If anything was clear from the first movie, the Fantastic Beasts’ Series, unlike the book, wasn’t going to be limited to the exploration of Magical Creatures across the World, something for which the Newt Scamandar character is known for. Rowling, instead, seemed particularly keen on Grindelwald right from the first movie.
However, Rowling amps up the focus on Grindelwald with this sequel to the Fantastic Beast movie. The idea here is to introduce the World to the incredibly powerful dark wizard. Someone who isn’t just evil, but has the ability to sway wizards his way, through mere words. One could argue, he’s probably even more dangerous than Voldemort.
With the stage set for another thrilling series that takes cues from the Wizarding world’s history as mentioned in the original books, one would think there’s little that can go wrong here. Turns out quite a bit can!

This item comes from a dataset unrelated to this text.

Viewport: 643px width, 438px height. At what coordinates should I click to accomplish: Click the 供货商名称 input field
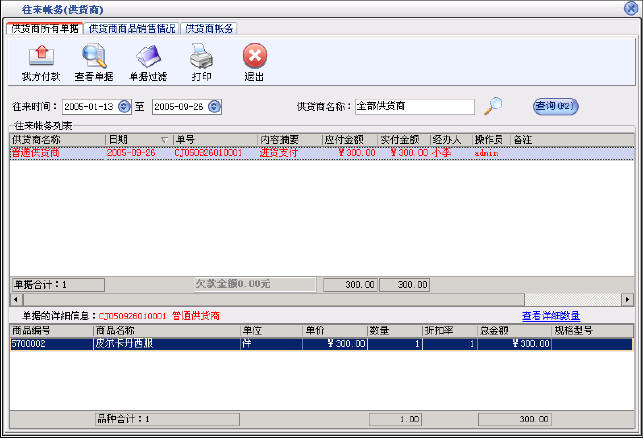pyautogui.click(x=413, y=107)
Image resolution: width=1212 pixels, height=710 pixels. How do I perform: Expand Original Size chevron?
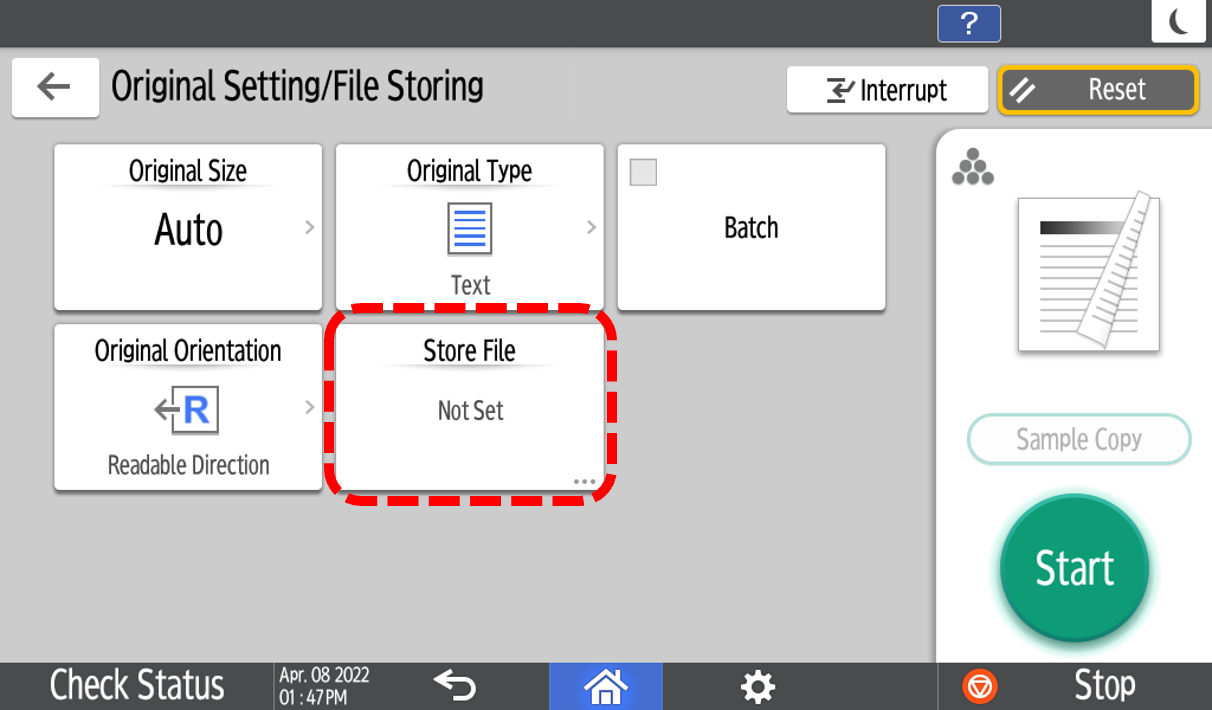309,228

Being a sequel to the original Fantastic Beasts, Crimes of Grindelwald, has a lot going on here. First, the movie needs to address the stories of the newly introduced characters of the previous films, then it needs to introduce Galert Grindelwald’s character and the nature and purpose of his evil. But Rowling as the writer, doesn’t just stop at these two essentials, as the action shifts to Europe, she goes on to introduce even more new characters and a bag of mysteries of their own to solve, but not only that, Rowling also finds a way of referencing old characters and instances from the Harry Potter books, trying to evoke a sense of nostalgia as well.
With so much going on, there’s hardly room for developing the characters. The most under served is that of Grindelwald, who seems to miss out on the screentime and ultimately we never fully understand how powerful and evil Grindelwald is.
To top that there are just so many mysteries thrown into the movie that it becomes quite a mouthful to take them all in once they start unravelling.
But what’s on screen isn’t all too bad. Crimes of Grindelwald is an engaging watch at the very least. Eddie Redmayne as Newt Scamandar is just as good as the first outing, Jude Law as Dumbledore maintains a perfect balance of calm and clever, he’s a much better representation of Dumbledore’s character than in some of the Potter movies. It’s also fun to take another trip to the ever expanding magical universe of Harry Potter, it’s fascinating to see Rowling expand the universe to other countries instead of just keeping it to the United Kingdom. For the Potter fans, there’s a good mix of magical nostalgia and the fascinating new expansions.
With an intention of creating another engaging Harry Potter series, Rowling had a great mix of characters to start with. But with the spells flying in all directions, it seems Crimes of Grindelwald has missed the mark by quite a lot. Galert Grindelwald is possibly more dangerous, stronger and more relevant to our times than Voldemort, but he needs a better platform to show the mirror to the global political climate.